■ **GIVEN DATA**

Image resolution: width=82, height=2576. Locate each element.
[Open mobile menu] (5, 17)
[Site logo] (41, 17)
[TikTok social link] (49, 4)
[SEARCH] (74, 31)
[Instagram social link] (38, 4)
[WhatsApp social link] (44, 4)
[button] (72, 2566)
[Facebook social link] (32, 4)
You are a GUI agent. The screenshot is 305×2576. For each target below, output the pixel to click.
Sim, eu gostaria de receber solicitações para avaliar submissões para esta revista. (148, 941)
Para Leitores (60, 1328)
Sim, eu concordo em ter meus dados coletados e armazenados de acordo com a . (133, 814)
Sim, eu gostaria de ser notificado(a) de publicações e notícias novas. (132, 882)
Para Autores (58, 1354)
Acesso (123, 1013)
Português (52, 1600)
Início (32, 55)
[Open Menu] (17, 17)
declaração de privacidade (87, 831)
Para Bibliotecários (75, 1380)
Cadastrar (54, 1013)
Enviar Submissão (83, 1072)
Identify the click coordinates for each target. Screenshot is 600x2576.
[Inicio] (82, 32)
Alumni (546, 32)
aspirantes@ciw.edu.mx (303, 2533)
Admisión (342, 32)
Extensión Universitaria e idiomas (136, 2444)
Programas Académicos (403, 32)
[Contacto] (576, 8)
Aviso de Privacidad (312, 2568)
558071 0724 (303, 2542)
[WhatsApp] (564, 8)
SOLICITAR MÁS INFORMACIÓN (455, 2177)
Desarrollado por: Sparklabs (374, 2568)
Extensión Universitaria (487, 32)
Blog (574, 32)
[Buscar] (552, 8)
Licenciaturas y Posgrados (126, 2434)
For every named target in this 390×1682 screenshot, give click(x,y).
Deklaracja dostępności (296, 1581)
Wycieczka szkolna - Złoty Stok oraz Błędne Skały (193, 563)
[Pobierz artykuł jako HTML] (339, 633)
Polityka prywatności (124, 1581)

■ **THE TASK**
Locate the word "target" in the records above, and return each line that has it.

■ **RESPONSE TO THE TASK**
You are a GUI agent. The screenshot is 305×2576. For each target below, output the pixel to click.
Identify the click coordinates for each target. Screenshot is 600x2576.
For every named target in this 390×1682 screenshot, give click(x,y).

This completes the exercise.